[DESCRIPTION OF THE TASK] Copy the lines below word for word, starting at the line that contains "How do I perform: Collapse" and ending at the line that contains "I will 340,558.", both included.

[MATERIAL PROVIDED]
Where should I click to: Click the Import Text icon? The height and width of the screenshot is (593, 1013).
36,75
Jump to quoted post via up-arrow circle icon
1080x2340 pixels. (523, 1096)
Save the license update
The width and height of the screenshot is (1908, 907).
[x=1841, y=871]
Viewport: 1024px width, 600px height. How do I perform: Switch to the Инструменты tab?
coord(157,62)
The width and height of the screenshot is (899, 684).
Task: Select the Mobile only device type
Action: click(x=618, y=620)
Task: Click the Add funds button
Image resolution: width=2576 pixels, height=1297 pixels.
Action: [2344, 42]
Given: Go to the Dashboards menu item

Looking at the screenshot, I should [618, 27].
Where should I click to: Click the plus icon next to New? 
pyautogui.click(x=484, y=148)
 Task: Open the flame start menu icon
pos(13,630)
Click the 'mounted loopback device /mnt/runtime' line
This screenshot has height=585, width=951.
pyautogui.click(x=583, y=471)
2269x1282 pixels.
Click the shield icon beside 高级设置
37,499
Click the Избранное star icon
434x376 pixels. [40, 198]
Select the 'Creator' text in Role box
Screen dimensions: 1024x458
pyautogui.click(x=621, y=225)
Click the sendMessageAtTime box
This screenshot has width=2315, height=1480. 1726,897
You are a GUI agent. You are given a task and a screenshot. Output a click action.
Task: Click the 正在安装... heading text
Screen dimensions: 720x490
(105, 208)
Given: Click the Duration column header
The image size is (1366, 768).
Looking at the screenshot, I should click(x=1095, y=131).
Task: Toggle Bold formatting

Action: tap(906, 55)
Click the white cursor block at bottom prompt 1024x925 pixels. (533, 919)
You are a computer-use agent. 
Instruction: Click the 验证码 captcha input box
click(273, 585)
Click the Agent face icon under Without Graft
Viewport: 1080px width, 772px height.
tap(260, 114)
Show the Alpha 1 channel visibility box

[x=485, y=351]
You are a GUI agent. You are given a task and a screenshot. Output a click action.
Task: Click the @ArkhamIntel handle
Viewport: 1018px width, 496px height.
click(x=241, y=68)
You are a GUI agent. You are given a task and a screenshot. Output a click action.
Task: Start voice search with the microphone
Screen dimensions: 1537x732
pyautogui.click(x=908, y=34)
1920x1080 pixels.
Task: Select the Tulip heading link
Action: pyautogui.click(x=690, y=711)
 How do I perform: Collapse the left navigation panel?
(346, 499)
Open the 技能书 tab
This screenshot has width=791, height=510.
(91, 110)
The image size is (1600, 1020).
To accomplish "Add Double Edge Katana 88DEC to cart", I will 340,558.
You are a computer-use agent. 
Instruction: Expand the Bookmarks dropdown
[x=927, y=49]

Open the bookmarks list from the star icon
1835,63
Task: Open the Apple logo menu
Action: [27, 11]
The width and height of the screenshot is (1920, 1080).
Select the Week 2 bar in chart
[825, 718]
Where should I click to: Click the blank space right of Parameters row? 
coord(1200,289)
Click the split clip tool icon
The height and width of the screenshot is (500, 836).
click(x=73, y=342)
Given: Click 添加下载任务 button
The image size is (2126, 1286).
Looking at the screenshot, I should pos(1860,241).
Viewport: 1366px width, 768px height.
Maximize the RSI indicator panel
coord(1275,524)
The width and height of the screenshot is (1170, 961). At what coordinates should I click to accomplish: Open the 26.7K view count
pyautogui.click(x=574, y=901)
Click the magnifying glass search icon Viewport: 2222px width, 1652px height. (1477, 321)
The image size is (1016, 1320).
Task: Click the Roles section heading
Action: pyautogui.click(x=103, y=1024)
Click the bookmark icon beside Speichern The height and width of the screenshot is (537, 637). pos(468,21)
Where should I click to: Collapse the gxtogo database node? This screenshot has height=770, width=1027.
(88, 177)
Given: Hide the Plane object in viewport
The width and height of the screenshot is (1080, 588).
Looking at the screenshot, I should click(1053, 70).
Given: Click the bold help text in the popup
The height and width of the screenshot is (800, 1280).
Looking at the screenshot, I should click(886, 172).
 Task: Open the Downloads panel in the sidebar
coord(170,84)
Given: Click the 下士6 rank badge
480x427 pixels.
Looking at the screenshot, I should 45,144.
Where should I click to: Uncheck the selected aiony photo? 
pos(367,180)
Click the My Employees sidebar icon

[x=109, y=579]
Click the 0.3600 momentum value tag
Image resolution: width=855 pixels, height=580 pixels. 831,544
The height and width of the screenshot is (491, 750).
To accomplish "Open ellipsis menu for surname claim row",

[CORRECT OUTPUT]
 How do I perform: Collapse the left navigation panel?
(346, 499)
Open the 技能书 tab
This screenshot has width=791, height=510.
(91, 110)
The image size is (1600, 1020).
To accomplish "Add Double Edge Katana 88DEC to cart", I will 340,558.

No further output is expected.